>>>

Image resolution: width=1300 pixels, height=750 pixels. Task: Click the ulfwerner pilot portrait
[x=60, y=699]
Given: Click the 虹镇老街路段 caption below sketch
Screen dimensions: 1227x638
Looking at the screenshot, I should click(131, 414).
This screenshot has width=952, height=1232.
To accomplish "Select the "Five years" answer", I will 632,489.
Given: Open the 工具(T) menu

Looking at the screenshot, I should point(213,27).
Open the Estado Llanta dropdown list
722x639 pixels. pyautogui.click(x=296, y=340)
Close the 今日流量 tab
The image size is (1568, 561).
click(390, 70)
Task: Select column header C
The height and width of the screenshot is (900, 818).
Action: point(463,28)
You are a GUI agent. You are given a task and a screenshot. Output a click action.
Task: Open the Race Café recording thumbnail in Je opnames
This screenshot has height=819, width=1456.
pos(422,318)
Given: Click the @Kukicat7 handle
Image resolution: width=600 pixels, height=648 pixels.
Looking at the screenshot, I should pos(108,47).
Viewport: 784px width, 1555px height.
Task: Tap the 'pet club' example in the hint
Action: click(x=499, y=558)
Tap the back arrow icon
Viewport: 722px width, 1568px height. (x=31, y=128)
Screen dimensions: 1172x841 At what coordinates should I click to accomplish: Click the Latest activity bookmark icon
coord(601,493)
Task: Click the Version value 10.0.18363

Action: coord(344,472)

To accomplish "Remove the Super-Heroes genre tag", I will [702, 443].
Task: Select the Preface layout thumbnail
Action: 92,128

<<<

● Task prompt
Give the entries again in full, exactly as they were written above.

● Problem solution
Image resolution: width=1300 pixels, height=750 pixels. Task: Click the ulfwerner pilot portrait
[x=60, y=699]
Given: Click the 虹镇老街路段 caption below sketch
Screen dimensions: 1227x638
Looking at the screenshot, I should click(131, 414).
This screenshot has width=952, height=1232.
To accomplish "Select the "Five years" answer", I will 632,489.
Given: Open the 工具(T) menu

Looking at the screenshot, I should point(213,27).
Open the Estado Llanta dropdown list
722x639 pixels. pyautogui.click(x=296, y=340)
Close the 今日流量 tab
The image size is (1568, 561).
click(390, 70)
Task: Select column header C
The height and width of the screenshot is (900, 818).
Action: point(463,28)
You are a GUI agent. You are given a task and a screenshot. Output a click action.
Task: Open the Race Café recording thumbnail in Je opnames
This screenshot has height=819, width=1456.
pos(422,318)
Given: Click the @Kukicat7 handle
Image resolution: width=600 pixels, height=648 pixels.
Looking at the screenshot, I should pos(108,47).
Viewport: 784px width, 1555px height.
Task: Tap the 'pet club' example in the hint
Action: click(x=499, y=558)
Tap the back arrow icon
Viewport: 722px width, 1568px height. (x=31, y=128)
Screen dimensions: 1172x841 At what coordinates should I click to accomplish: Click the Latest activity bookmark icon
coord(601,493)
Task: Click the Version value 10.0.18363

Action: coord(344,472)

To accomplish "Remove the Super-Heroes genre tag", I will [702, 443].
Task: Select the Preface layout thumbnail
Action: 92,128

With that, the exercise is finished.